OUR TESTERS SAY: One of the higher-rated models. It delivers top-notch distance, accuracy, playability and feel.
DISTANCE: A real bomber—good carry and impressive roll; length is well preserved on heel and toe hits.
ACCURACY/FORGIVENESS: Off-center hits get a big boost from the large sweet zone—misses still move but not wildly.
FEEL: Ultra-light head feels very stable through impact; good, responsive feel despite being so light and easy to swing.
PLAYABILITY: Consistently high, repeating ball flight.
LOOK:Sleek, black head tapers off at the back to instill confidence; it appears easy to get up in the air.
Some testers find the 46-inch shaft a little too much to handle; a few guys have difficulty sensing where the head is.
From Golf Magazine (November, 2011)
While tipping the scales at 290 grams—8 grams heavier than the Adams Speedline 4G Ultra-Lite—the 9088 UL boasts one of the lowest swing weights (D0) of any ultralight driver. This means the club's mass is more evenly distributed between the grip and the clubhead.
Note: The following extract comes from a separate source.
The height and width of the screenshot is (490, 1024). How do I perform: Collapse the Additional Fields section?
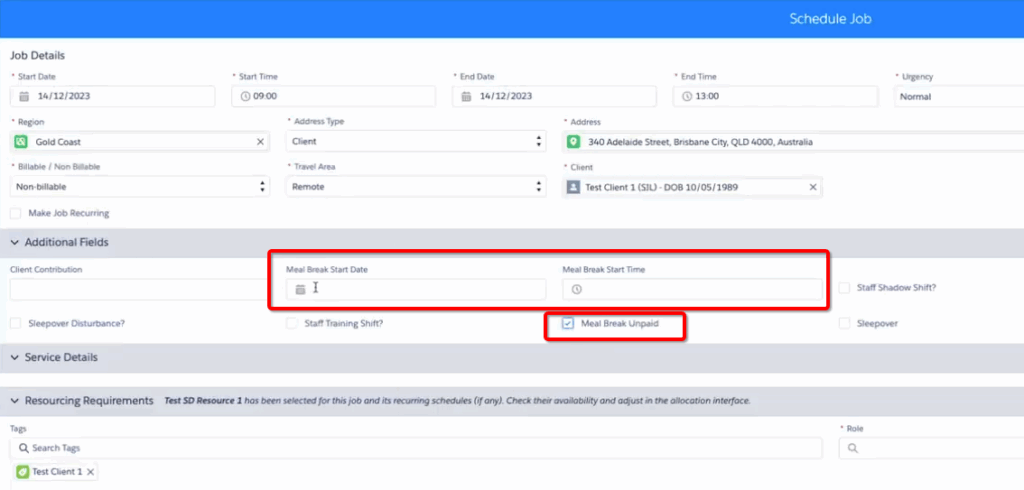click(15, 242)
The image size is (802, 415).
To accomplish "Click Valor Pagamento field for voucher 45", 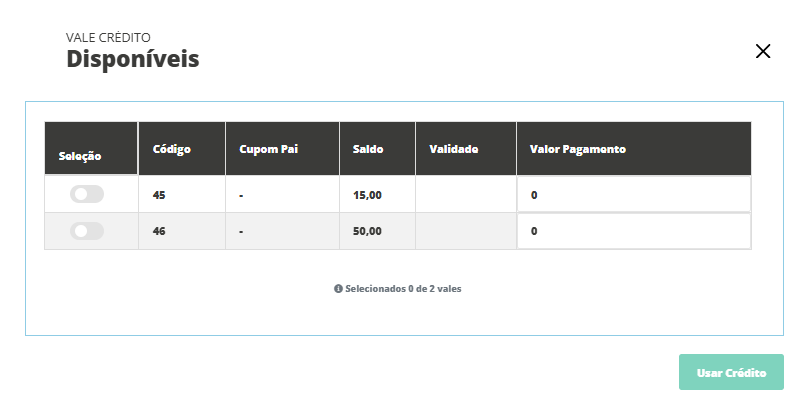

The brass at Adams claims that the result is less "rotational inertia" around the hands, which makes it easier to release the clubhead through impact. (Many other ultralight drivers have a higher swing weight and are more difficult to control.) The 9088 UL's aerodynamic head attaches to a 46-inch shaft and is engineered to produce a slightly higher trajectory than previous Speedline drivers.
From The Shop Blog (June 7, 2011)
The allure of super-lightweight drivers is based on the idea that a lighter club is easier to swing faster, and that increased clubhead speed should translate into more distance off the tee. Think of them as Sugar Ray Leonard drivers instead of George Foreman drivers.